=== WHAT YOU NEED TO DO ===
The records below need to come back exactly as they are, pictures omitted.

Stored records
[Start of Attachment]
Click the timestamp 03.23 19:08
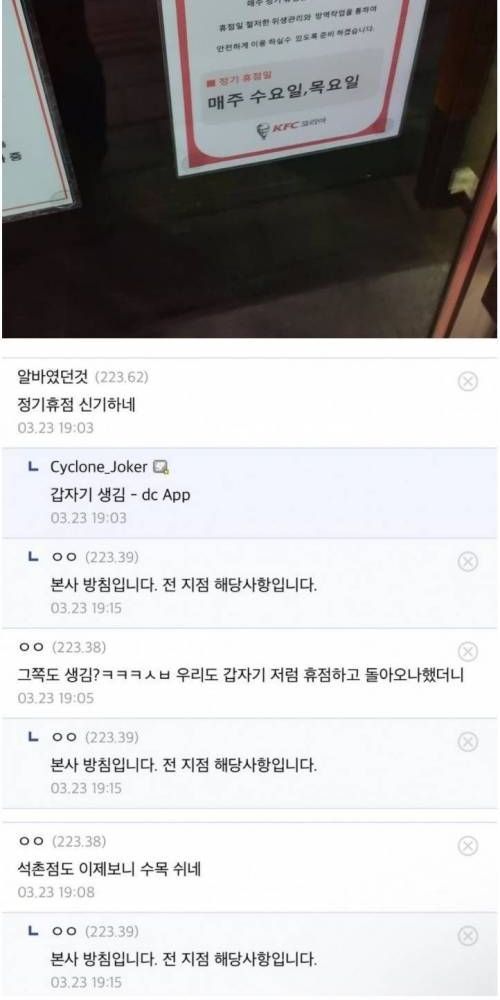500x1000 pixels. (56, 892)
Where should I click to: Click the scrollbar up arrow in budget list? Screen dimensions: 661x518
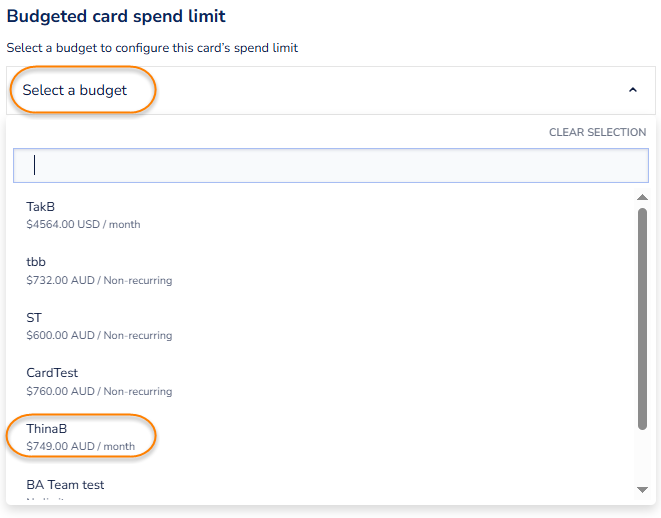click(642, 197)
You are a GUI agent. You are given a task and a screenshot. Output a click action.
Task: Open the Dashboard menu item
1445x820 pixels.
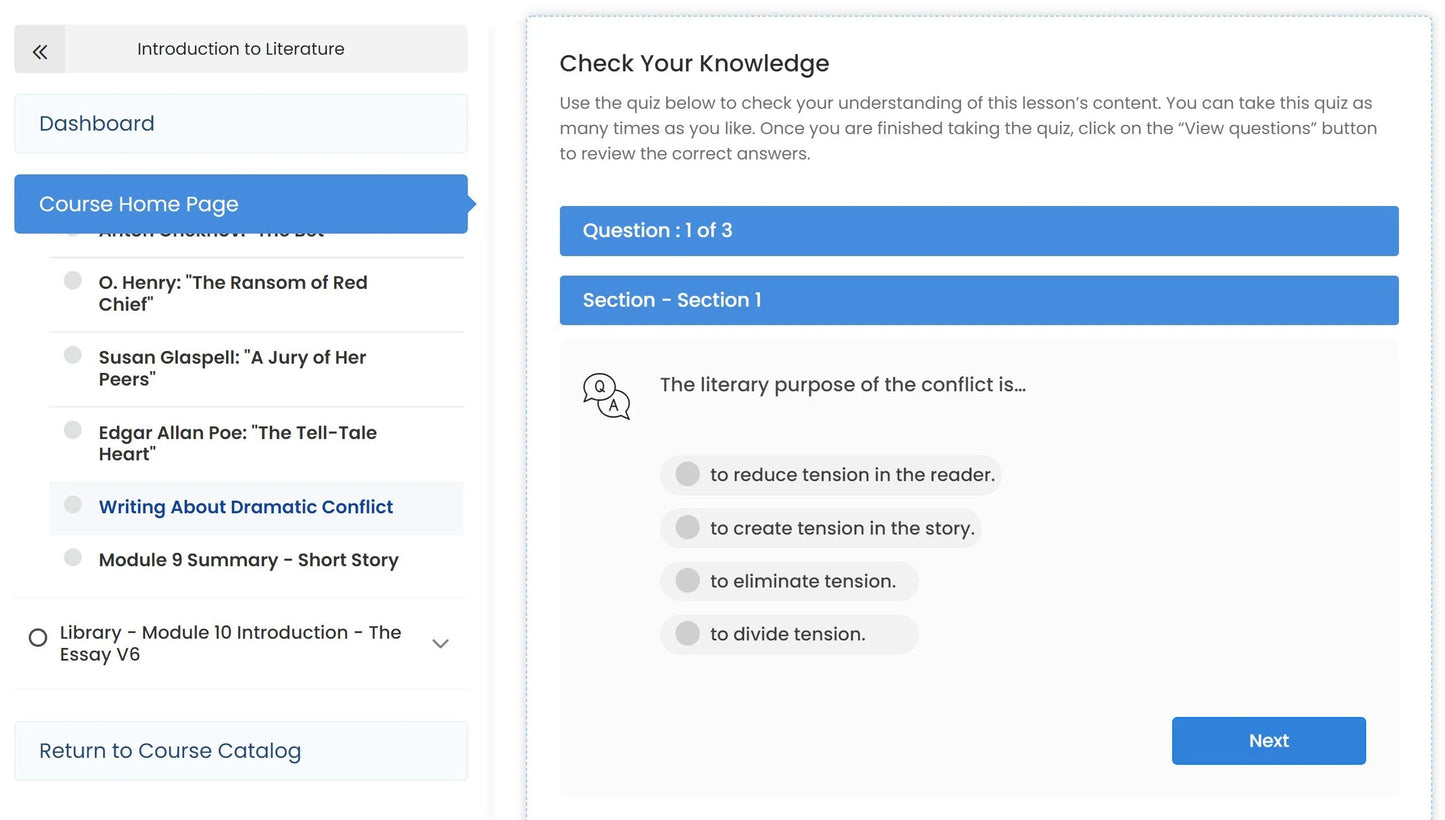tap(240, 124)
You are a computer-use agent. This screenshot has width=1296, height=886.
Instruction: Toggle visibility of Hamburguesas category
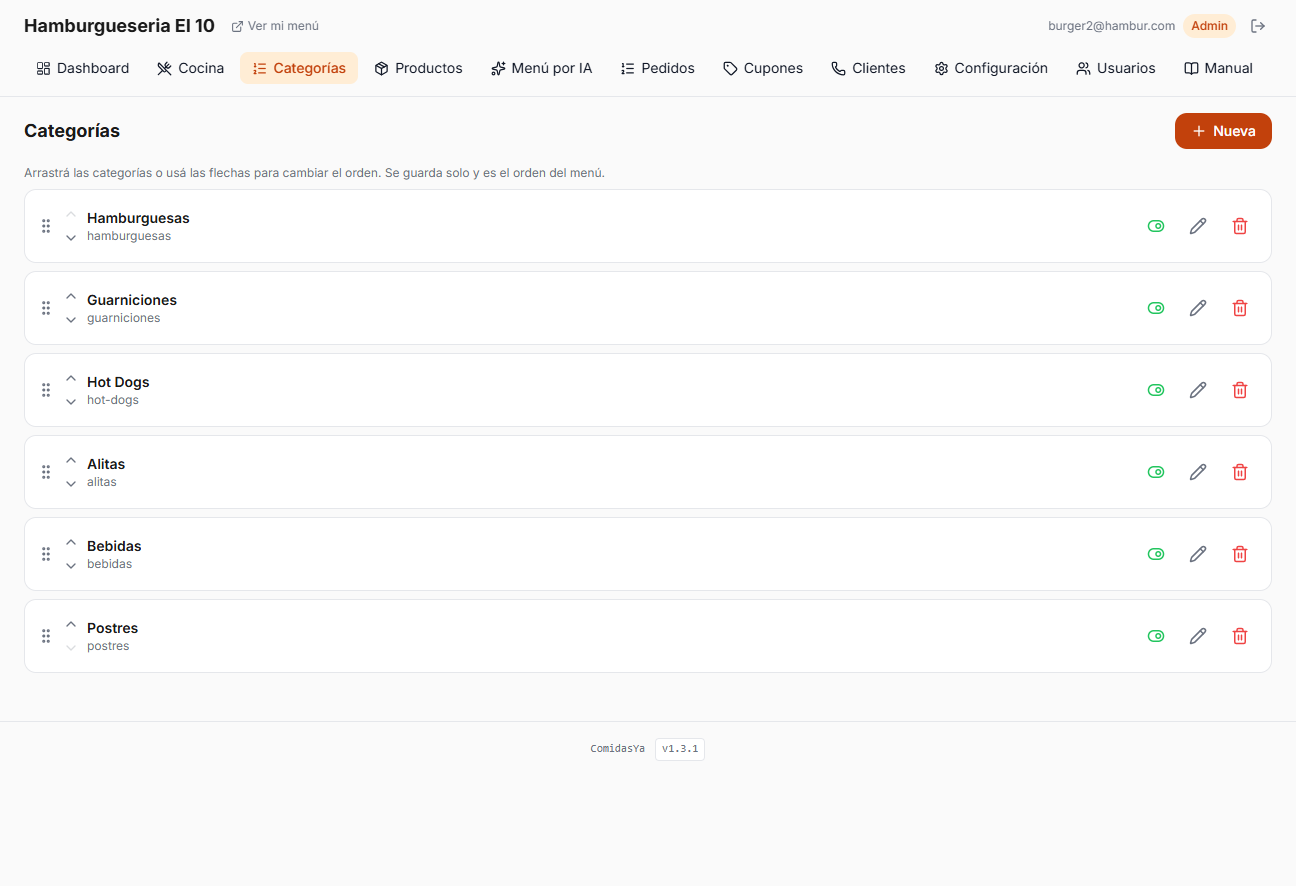[x=1156, y=226]
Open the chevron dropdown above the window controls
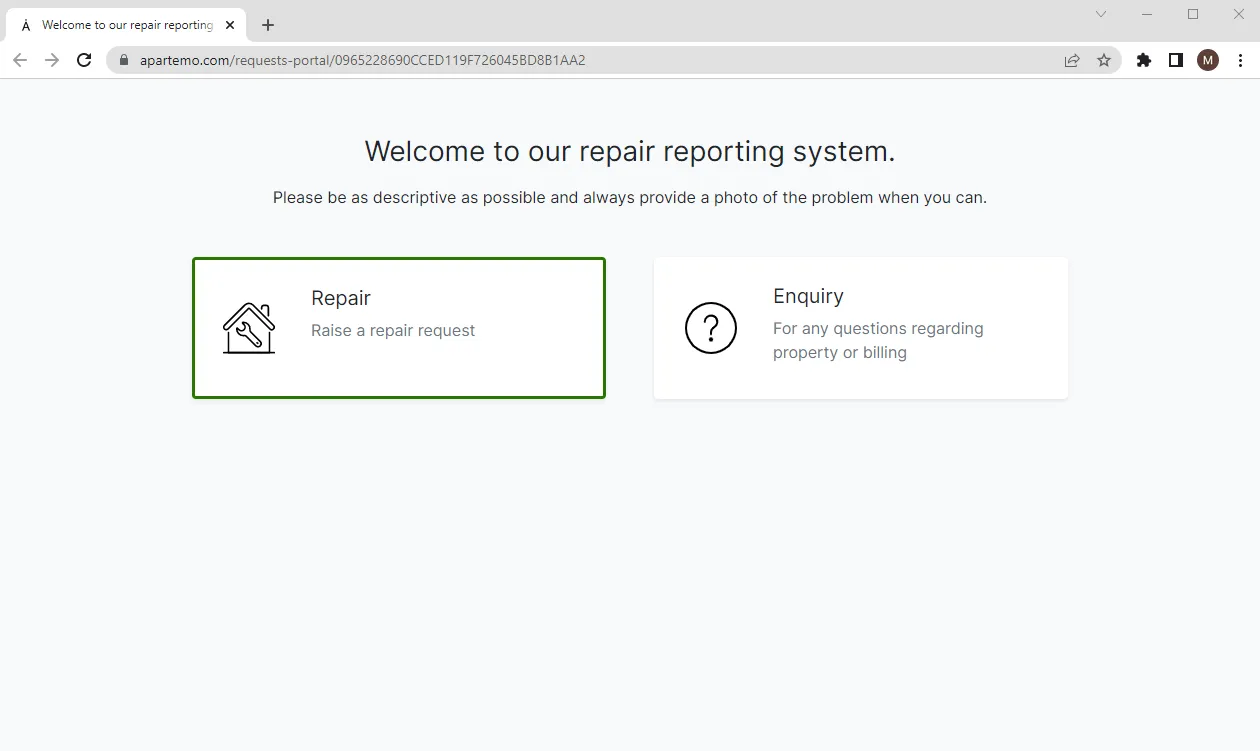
[End of Attachment]
=== EXPECTED ANSWER ===
Click the timestamp 03.23 19:08
500x1000 pixels. (56, 892)
Where should I click to: Click the scrollbar up arrow in budget list? Screen dimensions: 661x518
click(642, 197)
You are a GUI agent. You are given a task and a screenshot. Output a click action.
Task: Open the Dashboard menu item
1445x820 pixels.
tap(240, 124)
You are a computer-use agent. This screenshot has width=1296, height=886.
Instruction: Toggle visibility of Hamburguesas category
[x=1156, y=226]
Open the chevron dropdown above the window controls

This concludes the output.